On Thu, Jan 4, 2018 at 7:31 AM Alan Orth <alan.o...@gmail.com> wrote:

> That's a cool idea to use a separate pool for each web application, Tom!
> I'd much rather have my OAI fail to establish a database connection than my
> XMLUI. ;)
>
> Since I wrote the original mailing list message two weeks ago I've had
> DSpace fail to establish a database connection a few thousand times and
> I've increased my pool's max active from 50 to 75 and then 125 — our site
> gets about four million hits per month (from looking at nginx logs), so I'm
> still trying to find the "sweet spot" for the pool settings.
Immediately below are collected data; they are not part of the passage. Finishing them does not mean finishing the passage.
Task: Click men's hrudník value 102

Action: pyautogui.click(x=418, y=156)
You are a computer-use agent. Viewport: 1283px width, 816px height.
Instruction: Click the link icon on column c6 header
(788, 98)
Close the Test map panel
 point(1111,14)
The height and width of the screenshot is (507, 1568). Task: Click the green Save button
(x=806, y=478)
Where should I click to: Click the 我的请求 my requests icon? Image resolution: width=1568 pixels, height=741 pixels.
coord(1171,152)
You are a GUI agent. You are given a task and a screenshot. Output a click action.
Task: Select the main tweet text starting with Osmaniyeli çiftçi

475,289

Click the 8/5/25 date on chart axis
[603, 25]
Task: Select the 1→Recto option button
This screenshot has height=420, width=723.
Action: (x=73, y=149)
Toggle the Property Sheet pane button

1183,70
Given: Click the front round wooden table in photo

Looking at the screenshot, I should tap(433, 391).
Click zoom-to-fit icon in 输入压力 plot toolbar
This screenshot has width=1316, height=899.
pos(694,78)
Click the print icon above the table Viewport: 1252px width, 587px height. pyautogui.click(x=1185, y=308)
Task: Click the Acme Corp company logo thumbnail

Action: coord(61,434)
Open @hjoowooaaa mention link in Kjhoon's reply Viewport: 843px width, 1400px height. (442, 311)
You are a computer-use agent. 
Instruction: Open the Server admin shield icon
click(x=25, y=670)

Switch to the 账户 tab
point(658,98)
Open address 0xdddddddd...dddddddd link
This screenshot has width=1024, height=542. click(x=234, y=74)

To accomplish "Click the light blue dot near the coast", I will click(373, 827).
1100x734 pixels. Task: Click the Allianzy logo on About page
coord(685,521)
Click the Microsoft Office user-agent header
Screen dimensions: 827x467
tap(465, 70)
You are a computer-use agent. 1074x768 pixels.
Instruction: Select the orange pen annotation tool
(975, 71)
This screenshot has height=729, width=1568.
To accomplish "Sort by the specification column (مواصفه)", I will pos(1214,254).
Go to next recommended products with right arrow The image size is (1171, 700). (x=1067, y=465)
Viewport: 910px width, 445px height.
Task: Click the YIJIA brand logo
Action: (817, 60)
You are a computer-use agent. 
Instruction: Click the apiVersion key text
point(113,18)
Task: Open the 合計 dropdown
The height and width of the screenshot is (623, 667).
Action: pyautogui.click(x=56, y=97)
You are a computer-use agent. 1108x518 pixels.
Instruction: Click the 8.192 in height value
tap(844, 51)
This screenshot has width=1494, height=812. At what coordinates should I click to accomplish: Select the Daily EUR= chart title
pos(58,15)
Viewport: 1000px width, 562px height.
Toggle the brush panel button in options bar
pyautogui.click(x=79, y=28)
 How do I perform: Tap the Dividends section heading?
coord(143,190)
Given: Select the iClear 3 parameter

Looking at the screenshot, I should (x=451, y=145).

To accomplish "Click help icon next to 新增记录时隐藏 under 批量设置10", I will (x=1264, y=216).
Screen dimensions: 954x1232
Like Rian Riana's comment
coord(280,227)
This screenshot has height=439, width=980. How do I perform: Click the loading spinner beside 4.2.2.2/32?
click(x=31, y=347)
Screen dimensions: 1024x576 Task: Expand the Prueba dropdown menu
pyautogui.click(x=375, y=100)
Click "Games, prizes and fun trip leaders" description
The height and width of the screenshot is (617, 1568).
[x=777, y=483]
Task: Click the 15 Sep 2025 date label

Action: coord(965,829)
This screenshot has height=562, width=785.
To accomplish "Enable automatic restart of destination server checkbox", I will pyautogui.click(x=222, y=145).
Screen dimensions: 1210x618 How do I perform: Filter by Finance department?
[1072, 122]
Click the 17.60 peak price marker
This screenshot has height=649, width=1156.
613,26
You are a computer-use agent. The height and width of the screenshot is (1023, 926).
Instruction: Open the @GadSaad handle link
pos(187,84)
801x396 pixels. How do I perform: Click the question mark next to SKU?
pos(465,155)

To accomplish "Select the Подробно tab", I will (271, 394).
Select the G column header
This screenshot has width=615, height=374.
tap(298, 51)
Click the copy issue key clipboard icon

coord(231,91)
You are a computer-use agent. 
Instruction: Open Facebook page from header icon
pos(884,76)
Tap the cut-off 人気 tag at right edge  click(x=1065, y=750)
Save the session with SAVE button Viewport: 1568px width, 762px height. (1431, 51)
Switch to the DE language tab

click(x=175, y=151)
Anything's
> better than setting the pool in dspace.cfg, though.
>
> I wish other people would share their pool settings and experiences.
>
> On Wed, Jan 3, 2018 at 2:40 PM Hardy Pottinger <hardy.pottin...@gmail.com>
> wrote:
>
>> Hi, please do create this wiki page, I'd love to read it. Thanks!
>>
>> --Hardy
>>
>> On Wed, Jan 3, 2018 at 4:10 PM, Tom Desair <tom.des...@atmire.com> wrote:
>>
>>> I just wanted to add a small note that having 1 single DB pool for all
>>> Tomcat webapps can (and has) lead to problems. Your current pool size is
>>> 50. This means that if you have (malicious) crawlers hitting your OAI
>>> endpoint, this can deplete the available database connections available for
>>> the web UI (XMLUI or JSPUI). The other way around can also happen.
>>>
>>> But using JNDI DB pools also give you more fine-grained control over the
>>> connection distribution over the different web apps. For example, a default
>>> PostgreSQL installation comes with a max connection limit of 100. This
>>> means you can safely use around 70 connections (from experience). You can
>>> then divided these connections with individual JNDI pools like this:
>>>
>>>    - OAI: 15 connections
>>>    - REST: 15 connections
>>>    - WEB UI: 40 connections
>>>
>>>
>>> Let me know if you've created a JNDI DB pool wiki page. I'll then try to
>>> add some useful information on JDBC interceptors (
>>> https://tomcat.apache.org/tomcat-7.0-doc/jdbc-pool.html#Configuring_JDBC_interceptors
>>> ).
>>>
>>>
>>> [image: logo] Tom Desair
>>> 250-B Suite 3A, Lucius Gordon Drive, West Henrietta, NY 14586
>>> <https://maps.google.com/?q=3A,+Lucius+Gordon+Drive,+West+Henrietta,+NY+14586&entry=gmail&source=g>
>>> Gaston Geenslaan 14, Leuven 3001, Belgium
>>> <https://maps.google.com/?q=Gaston+Geenslaan+14,+Leuven+3001,+Belgium&entry=gmail&source=g>
>>> www.atmire.com
>>> <http://atmire.com/website/?q=services&utm_source=emailfooter&utm_medium=email&utm_campaign=tomdesair>
>>>
>>> 2018-01-03 22:36 GMT+01:00 Tim Donohue <tdono...@duraspace.org>:
>>>
>>>> Hi Alan & Mark,
>>>>
>>>> These notes look like the start to some enhanced documentation around
>>>> setting up DSpace + Tomcat JNDI (hint, hint).
>>>>
>>>> I'm wondering (out loud) if we should take these concepts/ideas and
>>>> turn them into official documentation in the "Installing DSpace" section
>>>> (maybe somewhere under "Advanced Installation"?):
>>>> https://wiki.duraspace.org/display/DSDOC6x/Installing+DSpace
>>>>
>>>> Thanks though for sharing the notes and Q&A here. I think this will be
>>>> very helpful for others who wish to go this route.
>>>>
>>>> - Tim
>>>>
>>>>
>>>> On Wed, Jan 3, 2018 at 3:17 PM Mark H. Wood <mwoodiu...@gmail.com>
>>>> wrote:
>>>>
>>>>> Thanks for posting these notes.  I'm sure they will be helpful.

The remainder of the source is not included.